# REQUIRED WORK:
Filter the material below, keeping only the lines that contain the word "should", and copy each of those lines.
[[ DATA SUPPLIED, beginning ]]
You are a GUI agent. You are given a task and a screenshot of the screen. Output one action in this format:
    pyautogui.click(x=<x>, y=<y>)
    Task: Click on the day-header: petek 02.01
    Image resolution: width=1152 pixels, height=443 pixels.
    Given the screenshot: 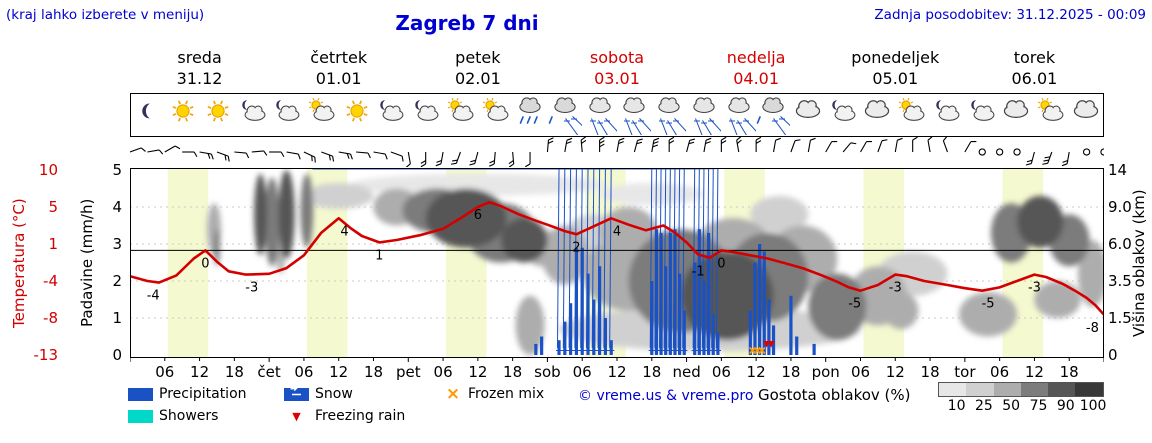 What is the action you would take?
    pyautogui.click(x=478, y=69)
    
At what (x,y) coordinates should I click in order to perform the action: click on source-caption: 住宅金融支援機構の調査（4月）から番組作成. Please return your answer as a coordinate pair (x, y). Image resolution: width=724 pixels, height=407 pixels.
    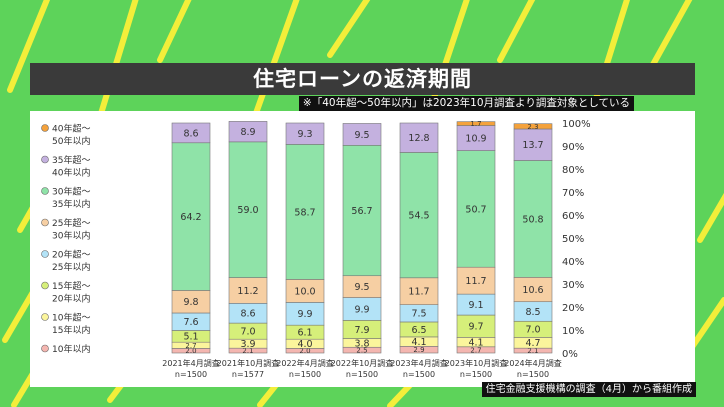
    Looking at the image, I should click on (588, 390).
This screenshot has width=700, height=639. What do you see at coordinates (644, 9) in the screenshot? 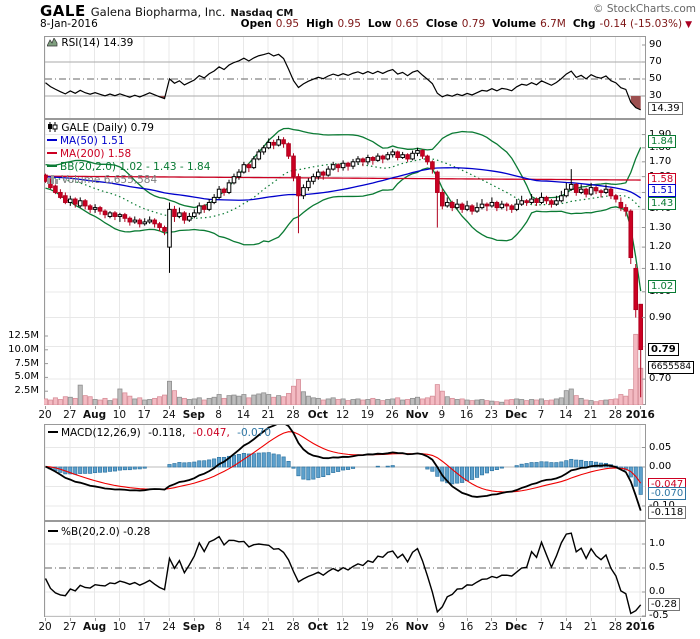
I see `stockcharts-credit: © StockCharts.com` at bounding box center [644, 9].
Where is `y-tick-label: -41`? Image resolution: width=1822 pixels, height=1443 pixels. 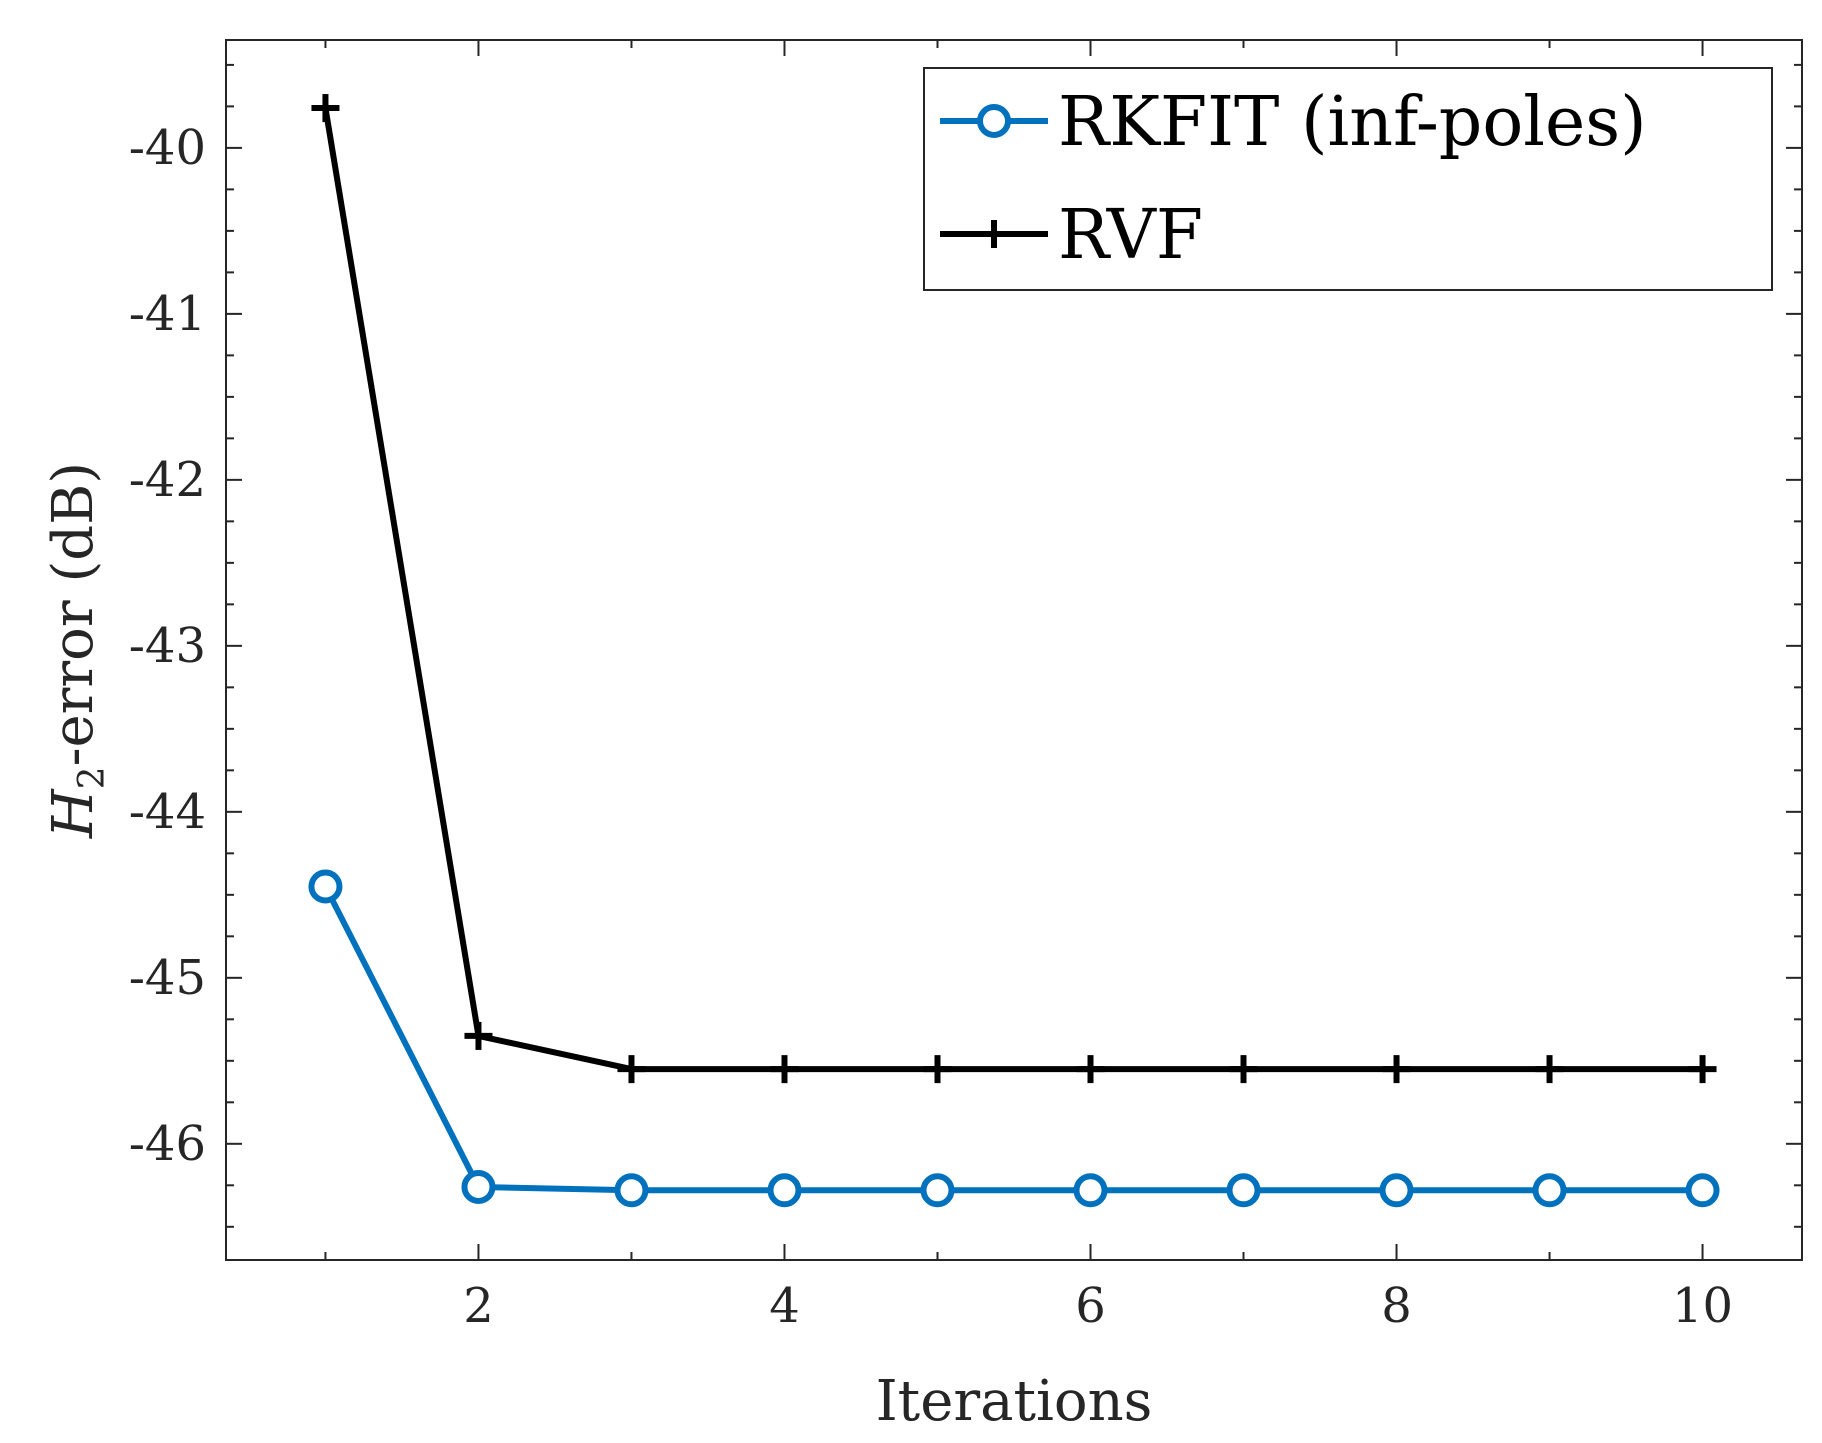 y-tick-label: -41 is located at coordinates (168, 314).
[[ DATA SUPPLIED, end ]]
# COMPLETED EXERCISE:
At what (x,y) coordinates should I click in order to perform the action: click on source-caption: 住宅金融支援機構の調査（4月）から番組作成. Please return your answer as a coordinate pair (x, y). Image resolution: width=724 pixels, height=407 pixels.
    Looking at the image, I should click on (588, 390).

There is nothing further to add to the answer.